- _Written exercise_: Output the rows below exactly as they appear, starting at the row that contains "Home (910, 84)" and ending at the row that contains "About (401, 154)", both included, and no others.

- _Material shown_:
◆ ◆ ◆ ◆ ◆

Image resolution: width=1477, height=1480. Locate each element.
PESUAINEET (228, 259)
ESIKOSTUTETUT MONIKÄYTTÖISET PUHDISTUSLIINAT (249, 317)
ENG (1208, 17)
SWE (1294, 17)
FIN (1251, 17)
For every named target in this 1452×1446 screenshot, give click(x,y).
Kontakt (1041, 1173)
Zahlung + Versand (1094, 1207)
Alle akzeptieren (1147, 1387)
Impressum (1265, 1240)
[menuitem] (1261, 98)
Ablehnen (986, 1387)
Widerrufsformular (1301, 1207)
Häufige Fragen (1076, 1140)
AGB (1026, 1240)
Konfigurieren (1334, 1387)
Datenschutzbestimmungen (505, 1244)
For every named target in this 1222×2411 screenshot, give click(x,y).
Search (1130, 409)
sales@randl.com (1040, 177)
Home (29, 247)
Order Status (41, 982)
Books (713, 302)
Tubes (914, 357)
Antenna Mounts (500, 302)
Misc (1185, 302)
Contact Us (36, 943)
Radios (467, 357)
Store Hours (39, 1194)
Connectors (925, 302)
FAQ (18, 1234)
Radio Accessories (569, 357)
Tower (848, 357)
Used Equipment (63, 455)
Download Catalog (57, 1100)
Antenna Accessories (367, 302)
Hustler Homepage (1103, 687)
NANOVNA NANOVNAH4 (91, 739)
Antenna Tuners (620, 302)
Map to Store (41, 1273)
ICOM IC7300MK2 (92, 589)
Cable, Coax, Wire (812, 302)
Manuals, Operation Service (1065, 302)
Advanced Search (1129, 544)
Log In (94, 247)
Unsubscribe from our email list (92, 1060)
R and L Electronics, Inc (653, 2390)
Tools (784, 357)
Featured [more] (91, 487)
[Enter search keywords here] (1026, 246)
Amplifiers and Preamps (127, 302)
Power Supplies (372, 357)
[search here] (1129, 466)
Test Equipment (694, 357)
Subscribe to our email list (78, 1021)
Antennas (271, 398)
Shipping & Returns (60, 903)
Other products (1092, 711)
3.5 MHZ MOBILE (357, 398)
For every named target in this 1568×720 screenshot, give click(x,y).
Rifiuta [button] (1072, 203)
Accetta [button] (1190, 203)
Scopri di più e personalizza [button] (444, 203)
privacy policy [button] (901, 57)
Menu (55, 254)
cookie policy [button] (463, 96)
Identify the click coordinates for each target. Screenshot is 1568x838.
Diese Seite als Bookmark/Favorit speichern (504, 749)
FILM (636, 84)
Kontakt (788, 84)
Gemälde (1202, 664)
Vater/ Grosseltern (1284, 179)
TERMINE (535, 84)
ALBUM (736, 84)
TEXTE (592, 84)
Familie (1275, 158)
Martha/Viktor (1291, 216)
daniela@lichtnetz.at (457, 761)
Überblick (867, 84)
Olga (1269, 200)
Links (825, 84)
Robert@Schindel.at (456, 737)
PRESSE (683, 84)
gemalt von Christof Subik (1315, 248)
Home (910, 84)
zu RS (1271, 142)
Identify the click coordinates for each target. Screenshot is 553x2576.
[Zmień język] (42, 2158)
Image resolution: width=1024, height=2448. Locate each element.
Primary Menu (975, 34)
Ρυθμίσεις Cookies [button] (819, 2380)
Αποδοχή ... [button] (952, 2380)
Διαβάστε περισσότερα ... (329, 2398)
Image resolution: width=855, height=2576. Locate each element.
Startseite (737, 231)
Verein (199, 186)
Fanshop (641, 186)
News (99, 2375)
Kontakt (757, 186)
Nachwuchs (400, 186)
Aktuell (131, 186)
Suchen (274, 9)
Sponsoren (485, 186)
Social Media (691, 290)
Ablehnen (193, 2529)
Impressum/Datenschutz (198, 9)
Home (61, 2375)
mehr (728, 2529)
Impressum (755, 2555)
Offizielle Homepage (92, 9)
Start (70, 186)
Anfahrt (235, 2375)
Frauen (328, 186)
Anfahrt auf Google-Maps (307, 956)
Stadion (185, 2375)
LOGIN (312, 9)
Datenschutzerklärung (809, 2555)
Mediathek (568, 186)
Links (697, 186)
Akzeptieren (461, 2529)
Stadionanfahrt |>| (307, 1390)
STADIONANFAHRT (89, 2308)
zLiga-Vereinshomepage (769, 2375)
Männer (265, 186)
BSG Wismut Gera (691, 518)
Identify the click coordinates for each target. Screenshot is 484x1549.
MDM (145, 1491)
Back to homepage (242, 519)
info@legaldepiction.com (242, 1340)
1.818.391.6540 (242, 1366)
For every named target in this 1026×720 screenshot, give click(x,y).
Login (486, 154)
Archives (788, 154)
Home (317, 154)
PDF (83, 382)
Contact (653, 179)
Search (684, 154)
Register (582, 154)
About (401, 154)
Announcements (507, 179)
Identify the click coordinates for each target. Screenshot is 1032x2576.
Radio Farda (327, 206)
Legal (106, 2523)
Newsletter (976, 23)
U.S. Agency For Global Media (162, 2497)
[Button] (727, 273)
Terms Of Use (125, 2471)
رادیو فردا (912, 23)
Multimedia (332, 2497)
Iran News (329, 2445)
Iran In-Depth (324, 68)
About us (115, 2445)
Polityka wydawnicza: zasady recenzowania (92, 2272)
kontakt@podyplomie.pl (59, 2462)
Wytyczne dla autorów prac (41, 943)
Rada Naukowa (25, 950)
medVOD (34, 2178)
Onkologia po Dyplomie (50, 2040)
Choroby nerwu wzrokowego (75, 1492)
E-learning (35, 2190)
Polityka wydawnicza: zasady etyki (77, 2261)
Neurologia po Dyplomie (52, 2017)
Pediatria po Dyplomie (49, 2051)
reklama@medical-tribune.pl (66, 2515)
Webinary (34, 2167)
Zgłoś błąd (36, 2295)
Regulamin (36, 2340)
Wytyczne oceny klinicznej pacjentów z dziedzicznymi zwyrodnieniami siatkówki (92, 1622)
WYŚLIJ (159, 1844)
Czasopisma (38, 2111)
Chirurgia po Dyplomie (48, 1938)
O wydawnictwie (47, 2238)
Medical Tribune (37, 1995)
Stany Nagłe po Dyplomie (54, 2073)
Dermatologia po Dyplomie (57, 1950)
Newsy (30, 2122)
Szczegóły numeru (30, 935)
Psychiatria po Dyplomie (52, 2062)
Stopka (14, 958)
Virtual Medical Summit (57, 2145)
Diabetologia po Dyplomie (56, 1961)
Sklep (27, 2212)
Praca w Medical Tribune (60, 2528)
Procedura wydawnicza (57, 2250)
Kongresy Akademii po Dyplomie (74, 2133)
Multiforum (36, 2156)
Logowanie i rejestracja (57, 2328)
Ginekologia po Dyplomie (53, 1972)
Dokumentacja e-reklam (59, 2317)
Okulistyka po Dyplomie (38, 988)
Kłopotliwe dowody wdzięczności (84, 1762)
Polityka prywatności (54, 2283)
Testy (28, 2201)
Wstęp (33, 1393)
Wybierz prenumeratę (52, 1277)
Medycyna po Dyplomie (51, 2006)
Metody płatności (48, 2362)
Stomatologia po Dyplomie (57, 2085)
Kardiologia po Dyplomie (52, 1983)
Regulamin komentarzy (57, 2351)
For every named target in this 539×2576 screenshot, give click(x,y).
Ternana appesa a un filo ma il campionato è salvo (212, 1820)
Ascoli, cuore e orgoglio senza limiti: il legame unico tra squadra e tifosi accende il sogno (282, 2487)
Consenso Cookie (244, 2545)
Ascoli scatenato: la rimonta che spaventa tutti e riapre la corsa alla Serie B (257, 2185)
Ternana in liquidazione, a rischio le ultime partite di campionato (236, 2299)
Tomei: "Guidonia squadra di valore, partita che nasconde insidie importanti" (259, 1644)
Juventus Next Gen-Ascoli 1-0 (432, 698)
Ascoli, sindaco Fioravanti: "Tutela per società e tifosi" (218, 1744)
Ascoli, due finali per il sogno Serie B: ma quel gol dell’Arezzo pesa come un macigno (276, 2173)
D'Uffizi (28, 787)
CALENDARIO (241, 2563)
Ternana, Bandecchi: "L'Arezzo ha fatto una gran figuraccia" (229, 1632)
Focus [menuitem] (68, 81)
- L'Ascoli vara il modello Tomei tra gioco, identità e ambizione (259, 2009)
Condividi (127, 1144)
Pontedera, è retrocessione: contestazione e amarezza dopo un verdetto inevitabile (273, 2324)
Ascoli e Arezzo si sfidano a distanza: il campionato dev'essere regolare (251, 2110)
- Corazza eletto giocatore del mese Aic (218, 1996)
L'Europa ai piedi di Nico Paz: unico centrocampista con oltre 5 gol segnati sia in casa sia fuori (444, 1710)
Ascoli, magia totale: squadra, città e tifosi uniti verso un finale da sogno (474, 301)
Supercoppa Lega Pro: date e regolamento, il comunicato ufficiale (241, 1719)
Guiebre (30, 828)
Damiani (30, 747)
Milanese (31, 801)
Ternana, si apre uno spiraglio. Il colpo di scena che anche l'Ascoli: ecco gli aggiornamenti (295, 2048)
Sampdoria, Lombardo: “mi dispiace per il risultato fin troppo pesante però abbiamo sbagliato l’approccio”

◆ ◆ ◆ ◆ ◆

- _Output_:
Home (910, 84)
zu RS (1271, 142)
Identify the click coordinates for each target. Screenshot is 553x2576.
[Zmień język] (42, 2158)
Image resolution: width=1024, height=2448. Locate each element.
Primary Menu (975, 34)
Ρυθμίσεις Cookies [button] (819, 2380)
Αποδοχή ... [button] (952, 2380)
Διαβάστε περισσότερα ... (329, 2398)
Image resolution: width=855, height=2576. Locate each element.
Startseite (737, 231)
Verein (199, 186)
Fanshop (641, 186)
News (99, 2375)
Kontakt (757, 186)
Nachwuchs (400, 186)
Aktuell (131, 186)
Suchen (274, 9)
Sponsoren (485, 186)
Social Media (691, 290)
Ablehnen (193, 2529)
Impressum/Datenschutz (198, 9)
Home (61, 2375)
mehr (728, 2529)
Impressum (755, 2555)
Offizielle Homepage (92, 9)
Start (70, 186)
Anfahrt (235, 2375)
Frauen (328, 186)
Anfahrt auf Google-Maps (307, 956)
Stadion (185, 2375)
LOGIN (312, 9)
Datenschutzerklärung (809, 2555)
Mediathek (568, 186)
Links (697, 186)
Akzeptieren (461, 2529)
Stadionanfahrt |>| (307, 1390)
STADIONANFAHRT (89, 2308)
zLiga-Vereinshomepage (769, 2375)
Männer (265, 186)
BSG Wismut Gera (691, 518)
Identify the click coordinates for each target. Screenshot is 484x1549.
MDM (145, 1491)
Back to homepage (242, 519)
info@legaldepiction.com (242, 1340)
1.818.391.6540 (242, 1366)
For every named target in this 1026×720 screenshot, give click(x,y).
Login (486, 154)
Archives (788, 154)
Home (317, 154)
PDF (83, 382)
Contact (653, 179)
Search (684, 154)
Register (582, 154)
About (401, 154)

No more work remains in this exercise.